Let finitely many charts of a manifold $M$ be given by
$\displaystyle\Phi_j \colon T_j\rightarrow V_j\subseteq M , \ j=1,...,m$
where $\bigcup_{j=1}^m V_j=M$. We then choose a partition of unity satisfying
$\displaystyle \alpha_j\colon M\rightarrow\mathbb{R},\ j=1,...,m\\ 0\le\alpha_j\le 1, \alpha_j|_{M\backslash V_j}=0$
and the additional usual properties of partitions of unity. The integral of $f\colon M\rightarrow \mathbb{R}$ over $M$ is defined by
$\displaystyle \int_Mf(x)\mathrm{d}S(x)= \sum_{j=1}^m \int_M \alpha_j(x)f(x)\mathrm{d}S(x)=\sum_{j=1}^m\int_T(\alpha_jf)(\Phi_j(t))\sqrt{g_j(t)}\mathrm{d}t$
where $g_j$ is the gram determinant of the respective chart.
I have two questions. Firstly, the charts are merely requiered to cover $M$, but what if the $\Phi_j(T_j)$ are not disjoint, wouldn't this mean that some parts of the manifold are integrated over more that once?
Secondly, why is it necessary to use a partition of unity? I might aswell just define
$\displaystyle \int_Mf(x)\mathrm{d}S(x)=\sum_{j=1}^m\int_Tf(\Phi_j(t))\sqrt{g_j(t)}\mathrm{d}t$.
I am not sure why we need to force that $f$ is zero outside of the charted area for a chart. It does not matter what it is outside of the charted area, since it is never evaluated there.
The idea is that you have $\displaystyle f=\sum_{j=1}^m \alpha_jf$, so it makes sense to define the integral of $f$ as the sum of integrals on $f_j:=\alpha_jf$. So you don't have to worry about $\Phi_j(T_j)$ not being disjoint because each term in your sum is an integral on a different function.

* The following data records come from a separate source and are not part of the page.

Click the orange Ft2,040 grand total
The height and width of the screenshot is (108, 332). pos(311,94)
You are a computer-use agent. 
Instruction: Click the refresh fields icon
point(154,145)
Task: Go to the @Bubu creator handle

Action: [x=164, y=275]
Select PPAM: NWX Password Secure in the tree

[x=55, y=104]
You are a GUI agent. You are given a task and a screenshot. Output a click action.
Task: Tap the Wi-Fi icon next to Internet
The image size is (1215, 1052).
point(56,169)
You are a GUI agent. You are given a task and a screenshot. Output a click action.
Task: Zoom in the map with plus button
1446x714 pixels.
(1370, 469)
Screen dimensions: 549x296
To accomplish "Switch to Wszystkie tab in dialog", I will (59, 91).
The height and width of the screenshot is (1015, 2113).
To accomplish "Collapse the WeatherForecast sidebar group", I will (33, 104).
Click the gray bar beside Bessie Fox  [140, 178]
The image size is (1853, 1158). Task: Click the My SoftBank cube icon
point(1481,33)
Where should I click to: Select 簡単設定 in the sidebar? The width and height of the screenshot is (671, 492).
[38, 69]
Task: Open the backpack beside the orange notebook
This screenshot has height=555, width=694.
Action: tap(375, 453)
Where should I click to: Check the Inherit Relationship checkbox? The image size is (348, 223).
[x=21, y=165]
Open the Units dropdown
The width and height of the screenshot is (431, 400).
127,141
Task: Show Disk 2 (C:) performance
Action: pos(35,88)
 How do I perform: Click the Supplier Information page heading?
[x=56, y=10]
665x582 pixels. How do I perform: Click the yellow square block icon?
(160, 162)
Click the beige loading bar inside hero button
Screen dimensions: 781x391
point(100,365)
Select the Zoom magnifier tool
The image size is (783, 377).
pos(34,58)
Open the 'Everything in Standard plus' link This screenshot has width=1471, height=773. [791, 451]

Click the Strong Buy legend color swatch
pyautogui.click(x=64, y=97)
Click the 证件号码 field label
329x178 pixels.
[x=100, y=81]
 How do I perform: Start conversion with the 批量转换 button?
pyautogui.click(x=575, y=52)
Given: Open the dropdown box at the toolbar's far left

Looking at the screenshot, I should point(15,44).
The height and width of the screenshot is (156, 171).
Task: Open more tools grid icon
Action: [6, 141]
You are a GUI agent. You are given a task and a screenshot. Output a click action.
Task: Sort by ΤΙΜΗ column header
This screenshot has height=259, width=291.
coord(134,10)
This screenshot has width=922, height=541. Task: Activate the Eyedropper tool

As for the second question, note that the expression $\int_Tf(\Phi(t))\sqrt{g_j(t)}\mathrm{d}t$ can only be defined if the support of $f$ is contained in $\Phi(T)$. You need a chart $\Phi$ that satisfies that. But sometimes a chart like that does not exist. That's why we need a partition of unity, that way you write $f$ as a sum of functions $f_j$ that satisfy $supp(f_j) \subset \Phi_j(T_j)$ for each $j$.